## [WHAT IS NEEDED]
From the line that contains "You are a GUI" down to the last line of the data below, restate every line word for word, skipping any images.

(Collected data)
::::::::::

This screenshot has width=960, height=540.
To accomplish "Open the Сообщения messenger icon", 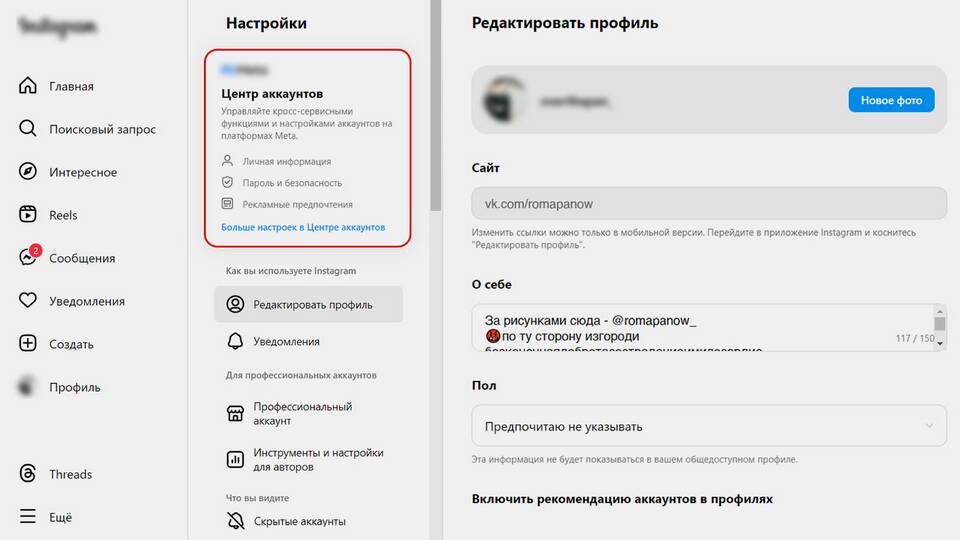I will (x=28, y=257).
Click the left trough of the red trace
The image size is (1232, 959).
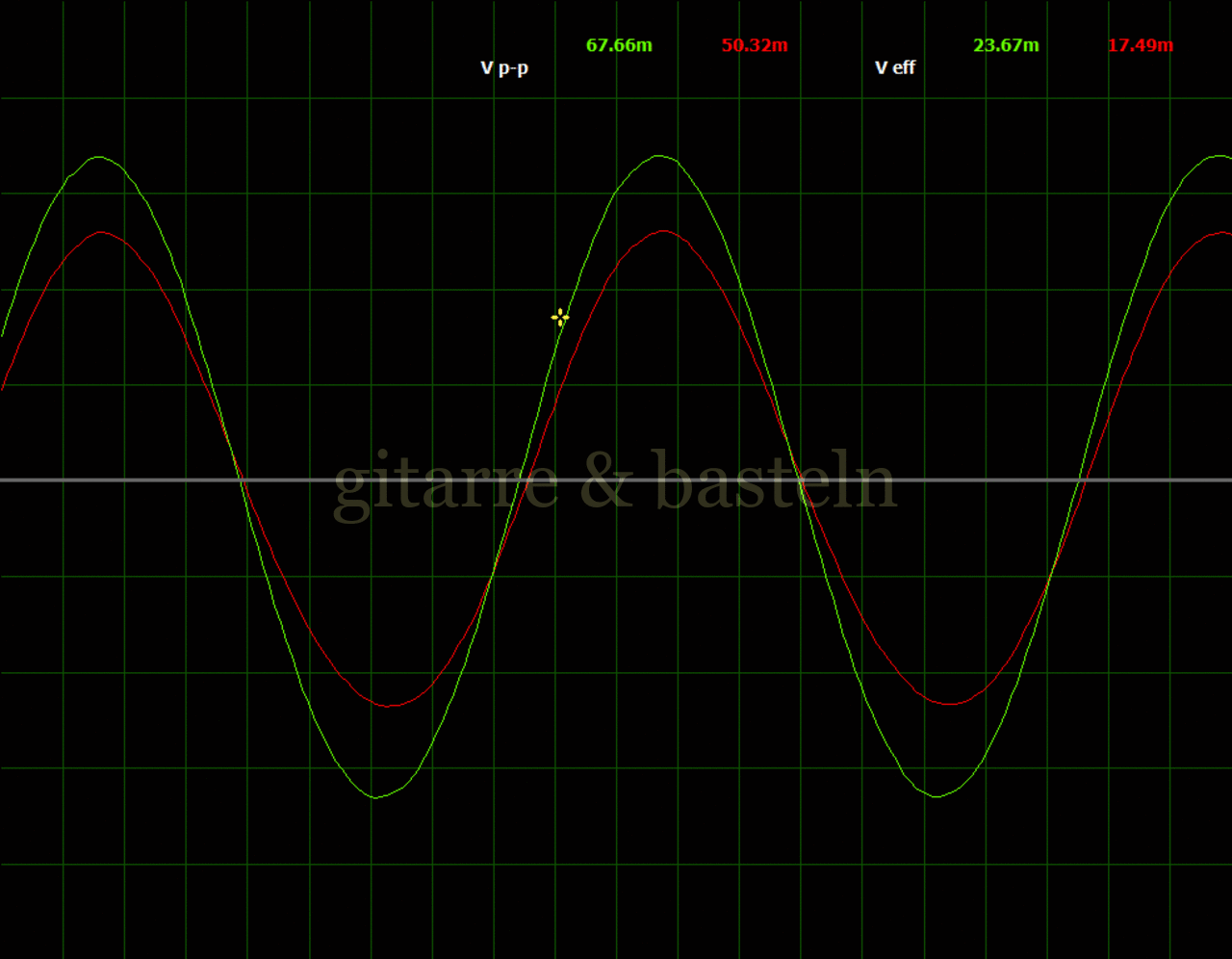389,706
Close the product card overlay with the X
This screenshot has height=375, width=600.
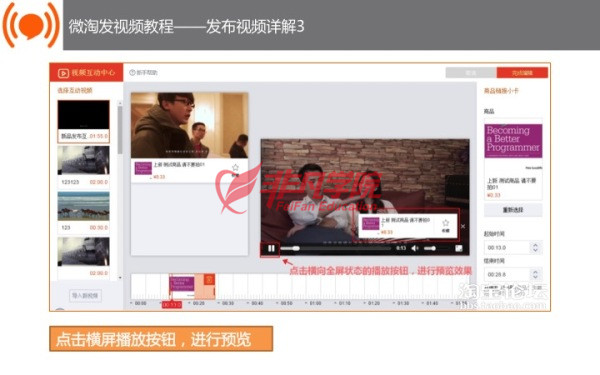[463, 226]
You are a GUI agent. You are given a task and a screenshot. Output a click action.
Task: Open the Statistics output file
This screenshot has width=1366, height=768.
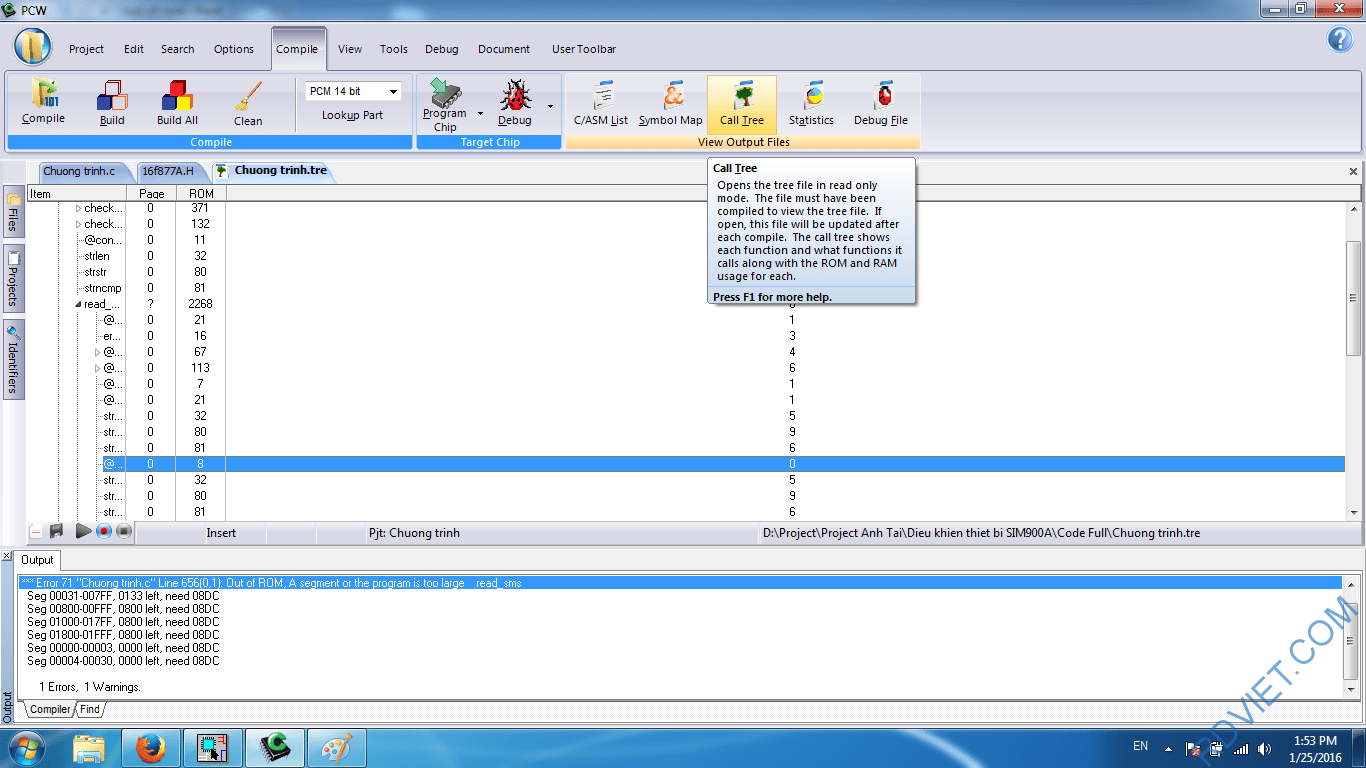pos(811,103)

::::::::::

## [RESPONSE AREA]
You are a GUI agent. You are given a task and a screenshot. Output a click action.
Task: Open the Statistics output file
This screenshot has width=1366, height=768.
pos(811,103)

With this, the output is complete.